I have been re-reading @Teemuk's book "Solid-state Guitar Amplifiers," and it makes a lot more sense the second time around. Well, a lot more makes sense, that is. I don't have much time for projects, but I've been thinking of putting another one on the back burner: making a solid-state amp. I've been playing around with LTspice to test my understanding of theory, and it seems to be going pretty well (things mostly do what I expected them to do).

Anyway, the issue facing me right now is that I don't know how complex I should/need to go. After learning basic topologies, all the articles I read start talking about how to improve them, and it gets pretty complicated pretty quickly. I'm not against having difficult circuits to build, but what I'm wondering is at what point does it become so elaborate that it would make sense to just use an op-amp circuit instead? Or how simple can a circuit be made that is still serviceable? Put in different terms, if I were looking to build myself a car, I could make a hot rod and optimize the entire engine, but my '88 Tercel has all the basics and gets me around just fine. (And it got GREAT gas mileage. Too bad it was totaled a few years ago . . . )

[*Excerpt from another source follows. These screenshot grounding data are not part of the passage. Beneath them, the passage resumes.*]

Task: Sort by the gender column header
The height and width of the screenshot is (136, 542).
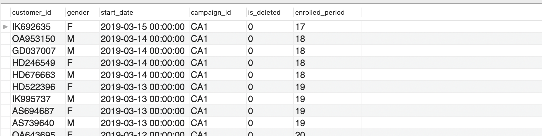Action: tap(82, 12)
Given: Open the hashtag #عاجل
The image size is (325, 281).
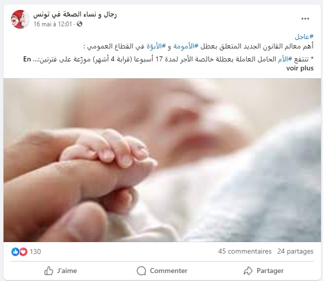Looking at the screenshot, I should (304, 37).
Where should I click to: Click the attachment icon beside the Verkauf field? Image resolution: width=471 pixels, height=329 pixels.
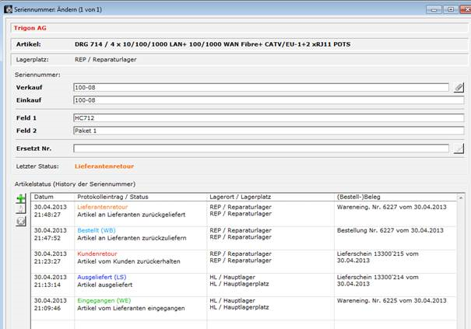tap(459, 88)
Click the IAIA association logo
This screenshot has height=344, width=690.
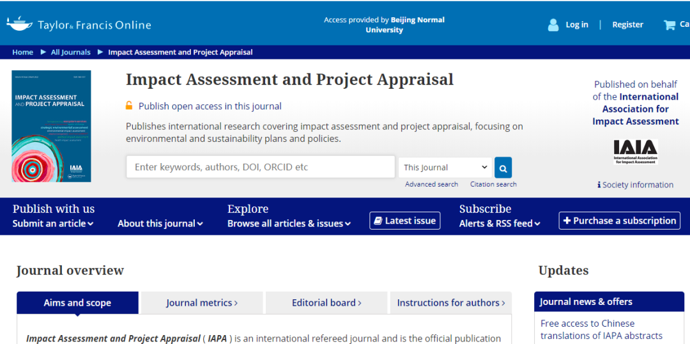[x=635, y=152]
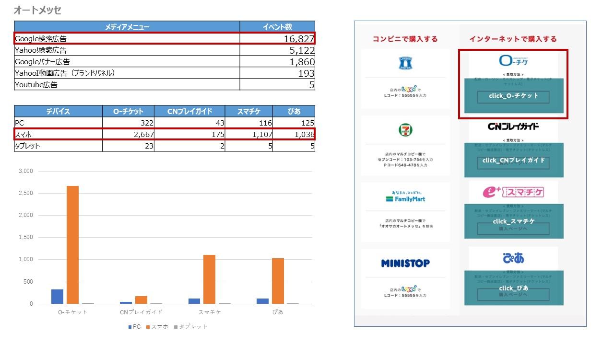Click the デバイス column header
The width and height of the screenshot is (614, 345).
[x=58, y=111]
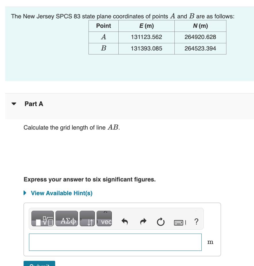
Task: Select the superscript/subscript formatting icon
Action: point(87,218)
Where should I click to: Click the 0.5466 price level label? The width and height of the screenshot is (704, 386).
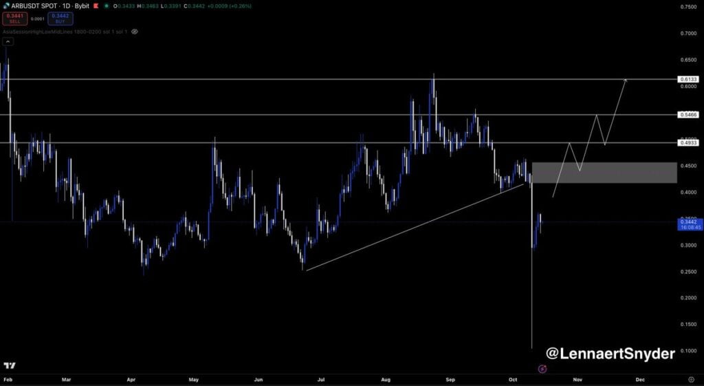[688, 114]
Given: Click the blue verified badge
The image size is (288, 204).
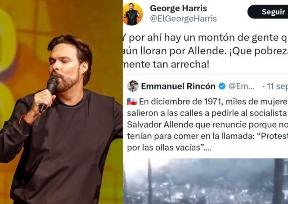Looking at the screenshot, I should coord(222,86).
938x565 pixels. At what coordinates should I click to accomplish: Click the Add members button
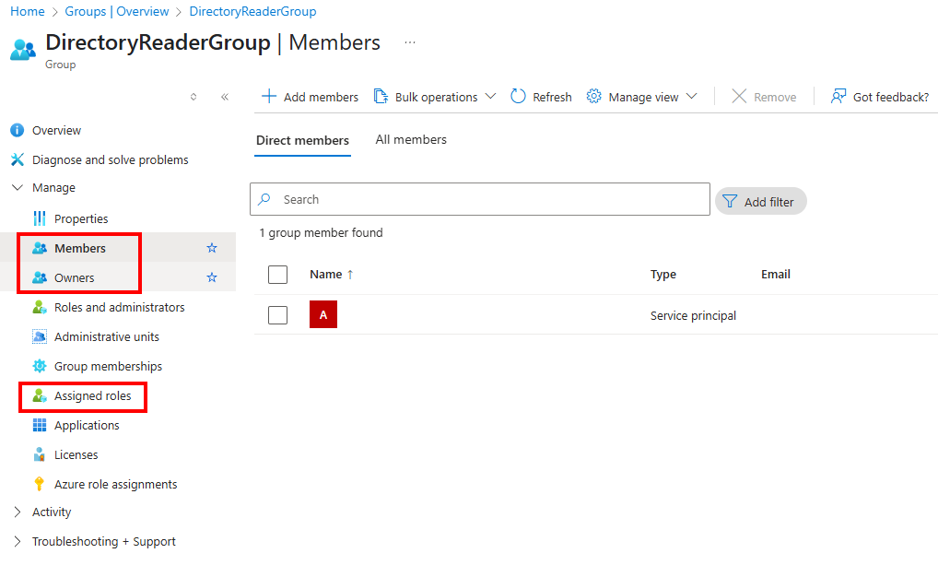coord(311,97)
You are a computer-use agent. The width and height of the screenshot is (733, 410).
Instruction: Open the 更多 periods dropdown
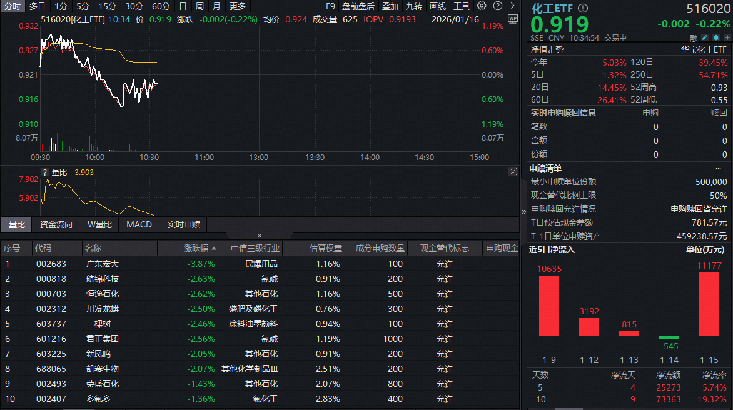pos(238,6)
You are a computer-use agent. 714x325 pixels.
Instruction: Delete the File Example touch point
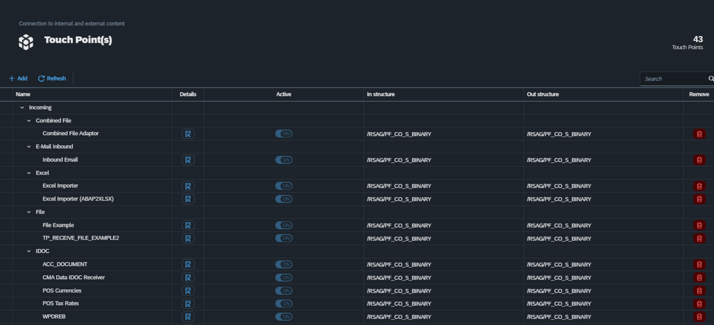699,225
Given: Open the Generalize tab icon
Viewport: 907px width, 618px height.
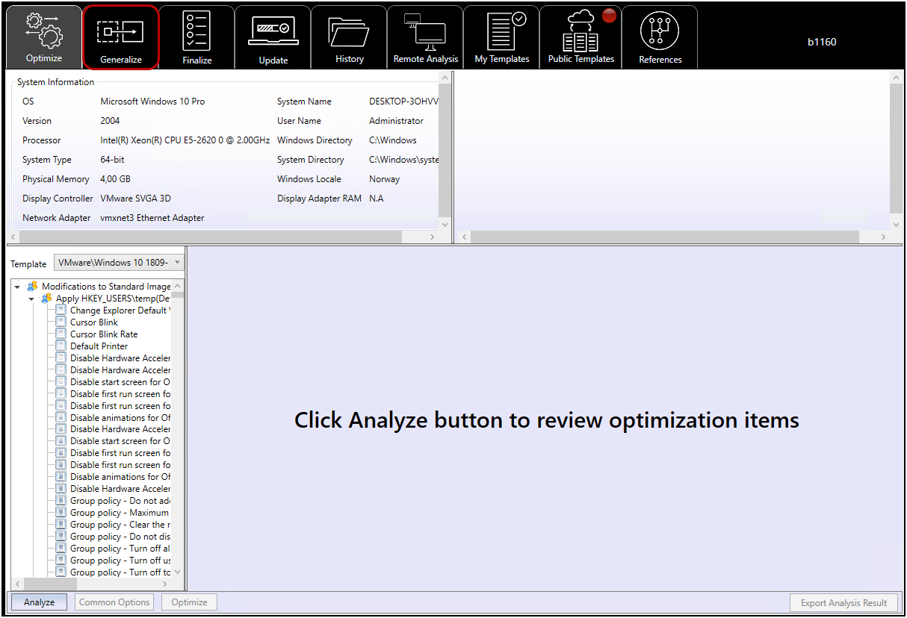Looking at the screenshot, I should (x=120, y=32).
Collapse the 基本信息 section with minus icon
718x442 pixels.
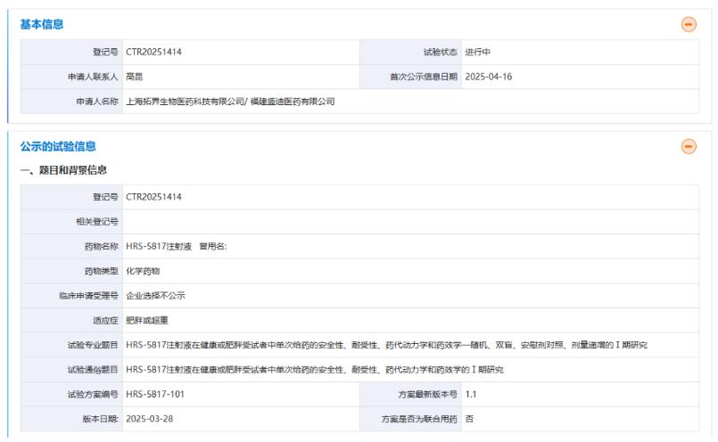[689, 24]
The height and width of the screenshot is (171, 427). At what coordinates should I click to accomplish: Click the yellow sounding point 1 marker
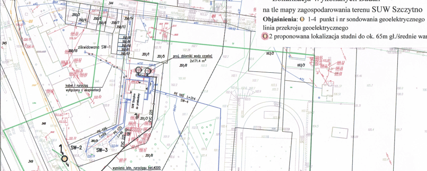pyautogui.click(x=64, y=158)
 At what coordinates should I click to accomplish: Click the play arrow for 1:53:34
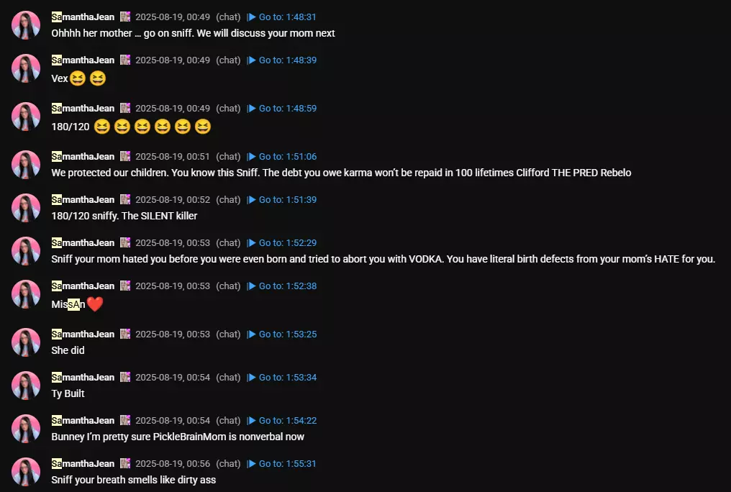(252, 378)
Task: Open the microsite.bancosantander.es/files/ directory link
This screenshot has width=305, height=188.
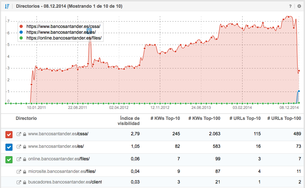Action: click(62, 171)
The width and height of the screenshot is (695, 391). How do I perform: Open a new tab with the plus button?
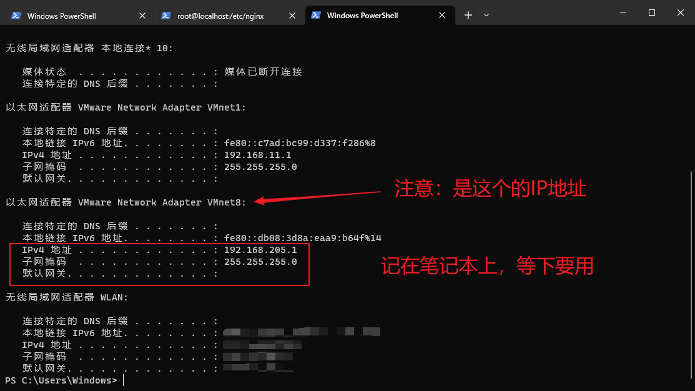pyautogui.click(x=468, y=15)
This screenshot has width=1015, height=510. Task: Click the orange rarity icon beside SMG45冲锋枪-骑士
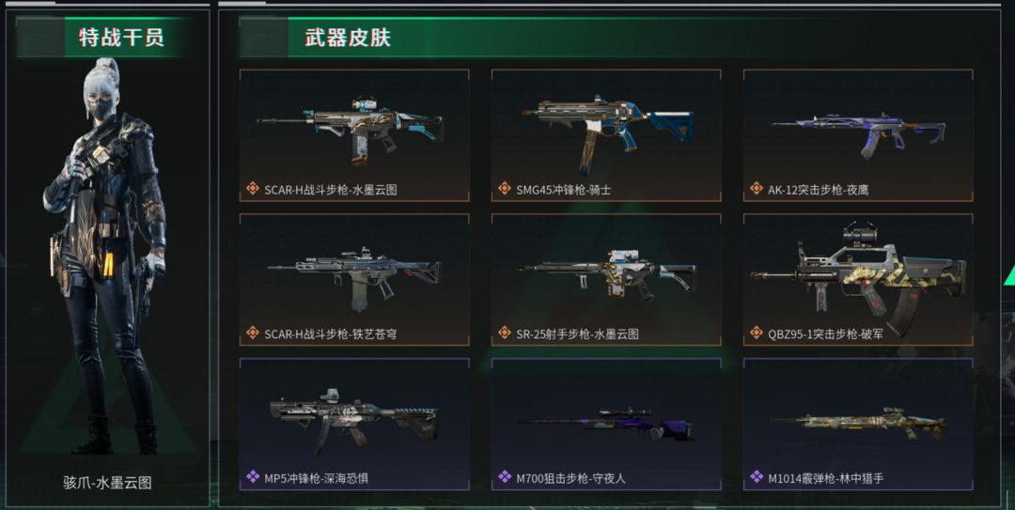505,189
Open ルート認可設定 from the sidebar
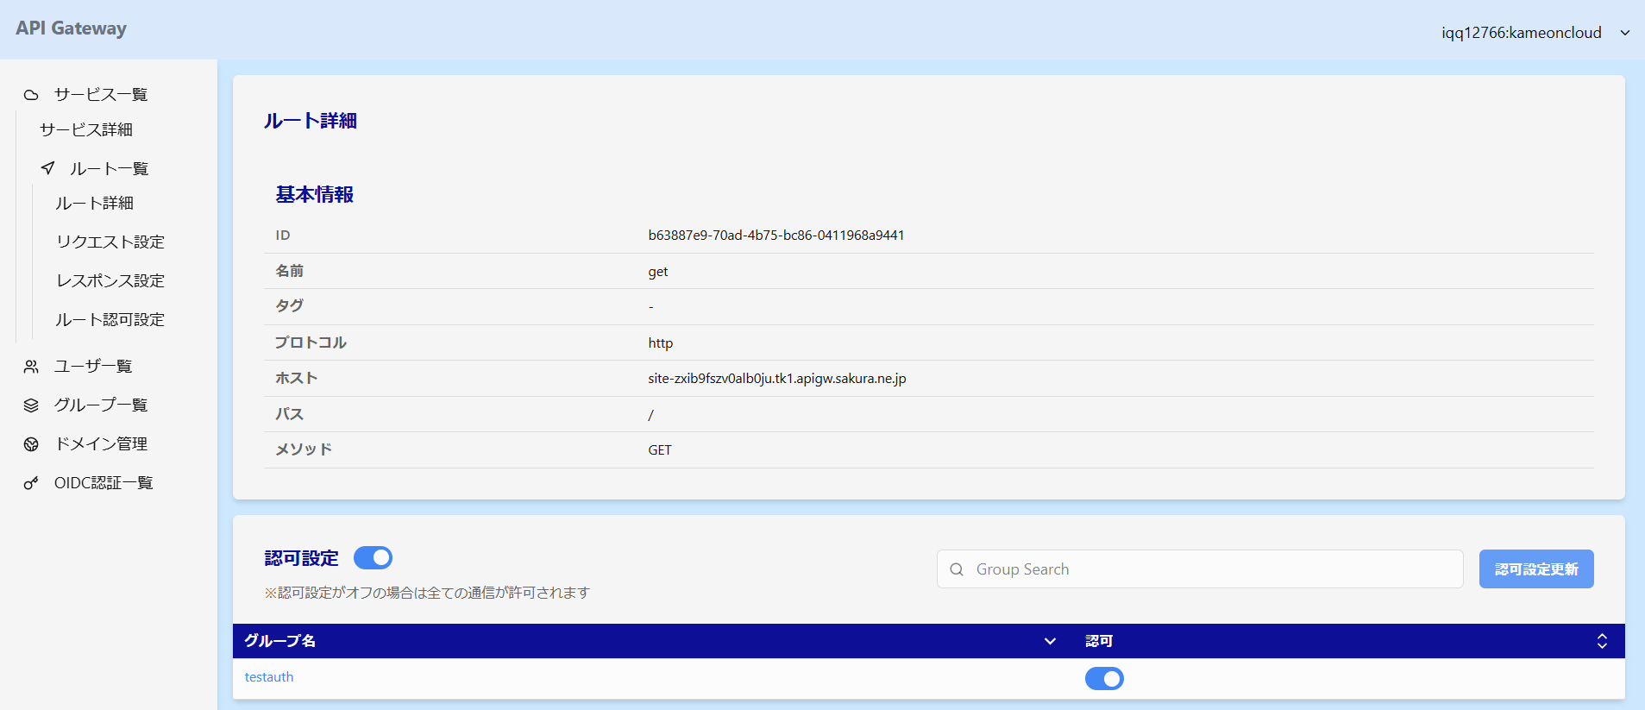 tap(110, 320)
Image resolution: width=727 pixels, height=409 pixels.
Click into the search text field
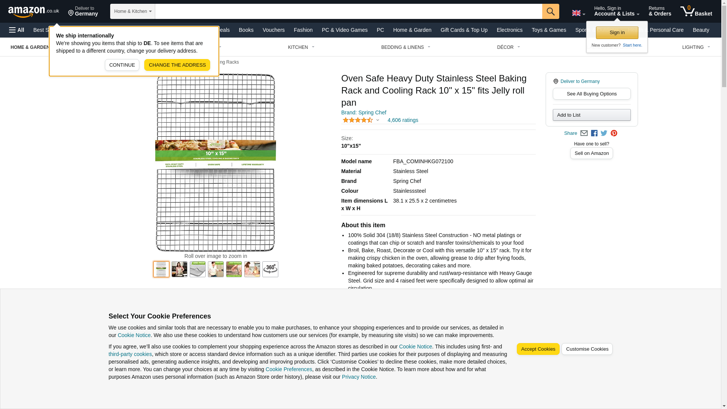pyautogui.click(x=349, y=11)
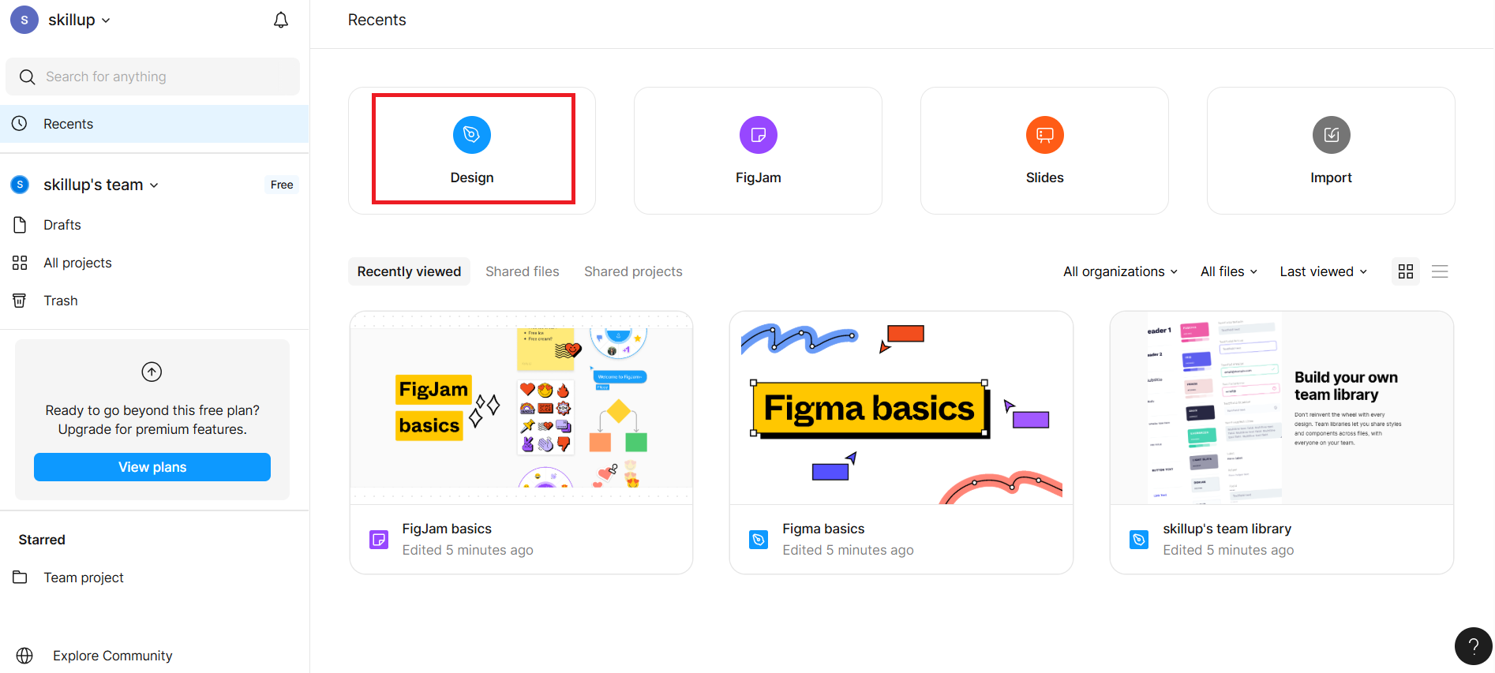Switch to the Shared files tab
The width and height of the screenshot is (1495, 673).
[x=522, y=271]
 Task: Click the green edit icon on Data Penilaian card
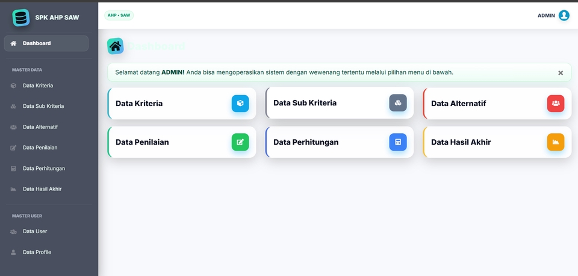[x=240, y=142]
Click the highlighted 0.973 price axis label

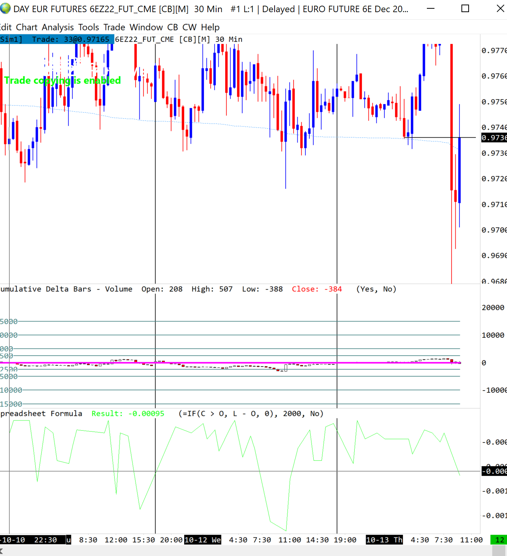(494, 138)
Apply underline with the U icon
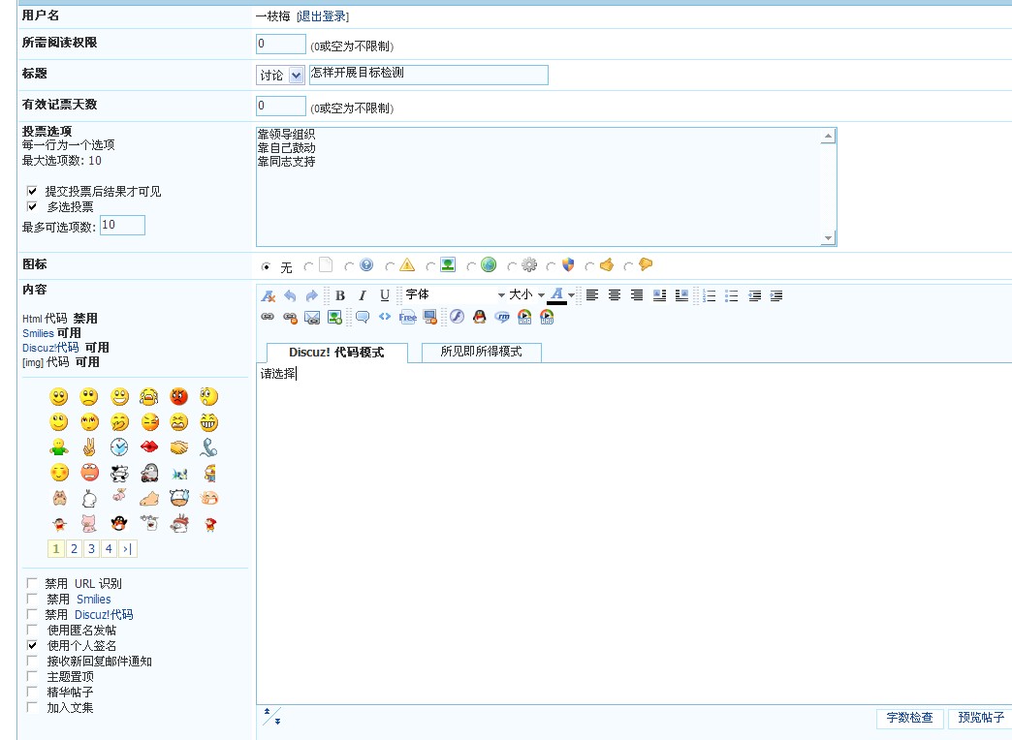1012x740 pixels. tap(385, 295)
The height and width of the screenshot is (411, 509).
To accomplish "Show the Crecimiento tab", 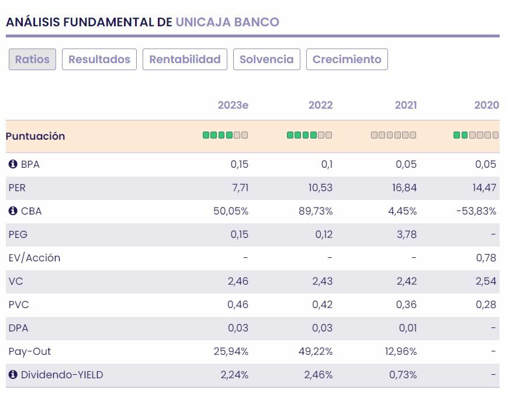I will tap(347, 60).
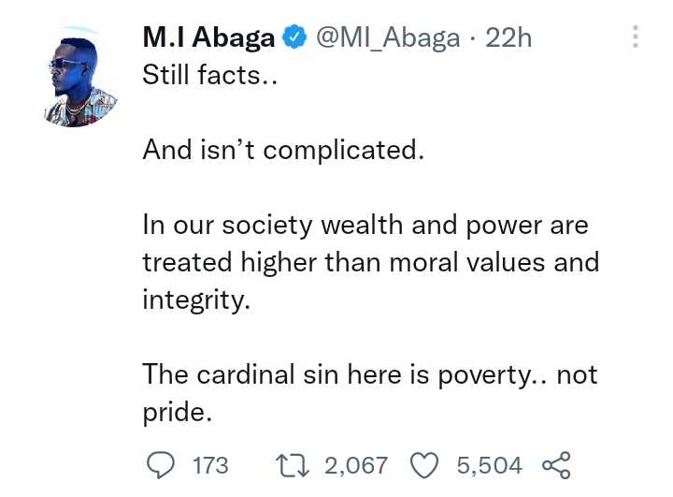Click the 173 replies count

tap(210, 465)
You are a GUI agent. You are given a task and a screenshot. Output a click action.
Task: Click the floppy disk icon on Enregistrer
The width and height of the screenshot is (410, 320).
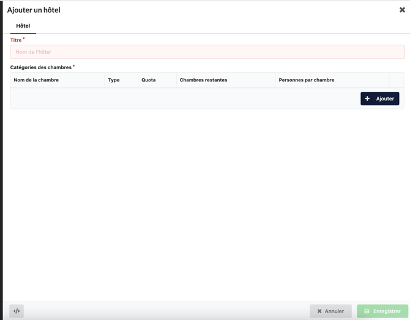point(367,311)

I hope you understand what I'm getting at with my question. It seems that with tube amps (which is what I've been looking into mostly before now), there are only so many options, making it a little easier on beginners, but with solid-state designs, there are a thousand different ideas on how to put it all together, so I can't figure out what the "introductory" method might be.

And again, I can't recommend Teemuk's book enough. It's been a tremendous help so far on this journey, and I haven't begun to understand even half of it yet.

Bakeacake08

For instance, I've been playing around with this circuit this afternoon. It's three basic common-emitter stages with negative feedback. I basically copied a textbook example three times and added feedback. Neglecting tone controls and such, would this be good enough to drive an output stage? What problems might arise from this set up in real life (as opposed to the perfect linearity from the simulation)? These are the kinds of questions my mind is circling around right now. I'm also working on a simple long-tailed pair circuit, but dishes don't clean themselves (yet?), so that one will have to wait.

Enzo

get in there and make something.  Don't worry about developing it before it even exists.

Do you already solder well?  have you made other things?  If you want to get some idea of how the basic circuits work, make a little one or two transistor booster.   Your three transistor thing ought to at least amplify, so knock it out and see what it does.


If you wanted to build a car, you would not start by building a Tercel.  In fact you wouldn;t start by building a hot rod most likely.  You might start fiddling with a lawn mower to get used to tools.   My opinion only, but a whole amp doesn't sound like a first project. Preamp and power amp can be separate projects.


Roly

Oh I do agree - start out simple.  :dbtu:   (It is actually somewhat easier to make a circuit complex, but it's simplicity for the same result that is hard.)

Amps consist of stages and it is quite possible to sneak up on a full amplifier by building and testing a bunch of "Lego (tm) brick" stage modules then putting them all together.

Just a point about your fed-back preamp and tone controls.  You can't just slap a tonestack in the middle of this circuit because tone controls don't just alter the amplitude response, they also alter the phase response, and if you stick a tonestack in the middle of this preamp you may well find that it oscillates at extreme tone settings because the "negative" feedback becomes positive overall due to the added phase shift in the tonestack.


{having just done the washing up  ;) }
If you say theory and practice don't agree you haven't applied enough theory.